Lula glared at him, refusing to break down and ask him to come back and tell her what he learned about the tall, handsome stranger. The town was small enough that it wouldn’t take her long to find out on her own.


By the time he found the Dinsmore place it was evening. He used his green towel to wash in a creek before going up, then hung it on a tree limb and set the fruit jar carefully beneath it. The road-if you could call it that-was steep, rocky and full of washouts. Reaching the top, he found himself sweating again but figured it really didn’t matter; she wouldn’t take him anyway.

He left the road and approached through the woods, standing hidden in the trees, studying the place. It was a mess: chicken dung, piles of rusting machinery, a goat chewing his cud on a back stoop that looked ready to drop off the house, outbuildings peeling, shingles curled, tools left out in the weather, a sagging clothesline with a chipped enamel kettle hanging from one pole, remnants of a weedy garden.

Will Parker felt as if he fit right in.

He stepped into the clearing and waited; it didn’t take too long.

A woman appeared in the doorway of the house, one child on her hip, another burrowing into her skirts with a thumb in its mouth. She was barefoot, her skirt faded, its hem sagging to the right, her blouse the color of muddy water, her entire appearance as shabby as her place.

"What can I do for you?" she called. Her voice sounded flat, wary.

"I’m lookin’ for the Dinsmore place."

"You found it."

"I come about the ad."

She hitched the baby higher onto her hip. "The ad?" she repeated, squinting for a closer look.

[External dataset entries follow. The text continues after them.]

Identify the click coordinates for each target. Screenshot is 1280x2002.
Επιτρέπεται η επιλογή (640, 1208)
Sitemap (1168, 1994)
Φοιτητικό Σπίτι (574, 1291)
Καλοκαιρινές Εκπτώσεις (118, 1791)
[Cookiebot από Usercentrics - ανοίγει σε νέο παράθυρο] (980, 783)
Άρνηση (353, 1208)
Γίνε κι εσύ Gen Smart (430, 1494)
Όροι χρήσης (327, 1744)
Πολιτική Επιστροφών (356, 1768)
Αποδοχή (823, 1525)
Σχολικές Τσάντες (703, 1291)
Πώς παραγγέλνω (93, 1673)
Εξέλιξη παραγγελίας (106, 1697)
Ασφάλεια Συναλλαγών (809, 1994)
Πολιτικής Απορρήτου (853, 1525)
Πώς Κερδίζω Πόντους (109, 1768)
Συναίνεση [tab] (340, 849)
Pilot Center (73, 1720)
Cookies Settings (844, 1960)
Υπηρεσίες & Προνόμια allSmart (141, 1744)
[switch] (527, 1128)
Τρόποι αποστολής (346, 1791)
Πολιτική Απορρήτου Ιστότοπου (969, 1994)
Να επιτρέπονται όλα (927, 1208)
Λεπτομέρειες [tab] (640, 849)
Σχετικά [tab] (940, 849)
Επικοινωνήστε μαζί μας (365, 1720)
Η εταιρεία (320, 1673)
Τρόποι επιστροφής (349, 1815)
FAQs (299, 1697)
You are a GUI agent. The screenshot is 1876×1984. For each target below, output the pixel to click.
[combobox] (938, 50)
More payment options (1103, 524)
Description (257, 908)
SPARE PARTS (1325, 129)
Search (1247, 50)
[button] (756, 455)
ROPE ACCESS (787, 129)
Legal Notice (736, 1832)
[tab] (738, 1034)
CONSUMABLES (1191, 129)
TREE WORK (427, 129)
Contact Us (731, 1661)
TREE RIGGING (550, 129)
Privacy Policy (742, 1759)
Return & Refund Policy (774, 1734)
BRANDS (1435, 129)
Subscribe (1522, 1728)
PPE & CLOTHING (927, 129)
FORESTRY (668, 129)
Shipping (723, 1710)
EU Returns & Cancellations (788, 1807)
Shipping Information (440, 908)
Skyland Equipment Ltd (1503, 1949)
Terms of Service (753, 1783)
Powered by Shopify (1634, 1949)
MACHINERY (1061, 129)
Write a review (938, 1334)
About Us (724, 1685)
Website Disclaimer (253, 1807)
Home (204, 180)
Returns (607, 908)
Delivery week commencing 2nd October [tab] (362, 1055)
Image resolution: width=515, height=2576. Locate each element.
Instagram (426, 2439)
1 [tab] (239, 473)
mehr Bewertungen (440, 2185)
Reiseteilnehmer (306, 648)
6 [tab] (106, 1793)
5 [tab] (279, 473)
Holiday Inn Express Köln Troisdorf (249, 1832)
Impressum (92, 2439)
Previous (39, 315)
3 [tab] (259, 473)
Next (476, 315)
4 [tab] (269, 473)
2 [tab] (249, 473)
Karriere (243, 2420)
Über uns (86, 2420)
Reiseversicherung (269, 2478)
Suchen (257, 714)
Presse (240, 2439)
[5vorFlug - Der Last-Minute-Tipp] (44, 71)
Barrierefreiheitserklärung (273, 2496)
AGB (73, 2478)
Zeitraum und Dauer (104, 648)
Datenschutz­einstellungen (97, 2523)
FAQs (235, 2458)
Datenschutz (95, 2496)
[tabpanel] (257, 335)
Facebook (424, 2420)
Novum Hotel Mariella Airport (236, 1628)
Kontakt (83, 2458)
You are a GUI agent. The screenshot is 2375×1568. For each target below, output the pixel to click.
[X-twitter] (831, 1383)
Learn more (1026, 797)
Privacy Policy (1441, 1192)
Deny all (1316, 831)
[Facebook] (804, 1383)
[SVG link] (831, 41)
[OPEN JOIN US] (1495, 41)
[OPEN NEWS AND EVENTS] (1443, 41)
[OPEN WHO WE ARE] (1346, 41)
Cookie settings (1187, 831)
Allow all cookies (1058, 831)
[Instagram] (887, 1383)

"The one about the husband." He moved no closer, but stayed where he was at the edge of the clearing.

Eleanor Dinsmore kept a safe distance, unable to make out much of him. He wore a curled cowboy hat pulled low over his eyes, stood with his weight-what there was of it-on one bony hip with his thumbs hitched in his back pockets. She made out scuffed cowboy boots, a worn blue cambric shirt with sweat-stained armpits and faded jeans several inches too short for his lanky legs. There was nothing to do, she guessed, but go on out there and take a look at him. Wouldn’t matter anyhow. He wouldn’t stay.

He watched as she picked her way around the goat, down the steps and across the clearing, never taking her eyes off him, that young one still riding her hip, the other one tagging close-barefoot, too. She came slow, ignoring a chicken that squawked and flapped out of her path.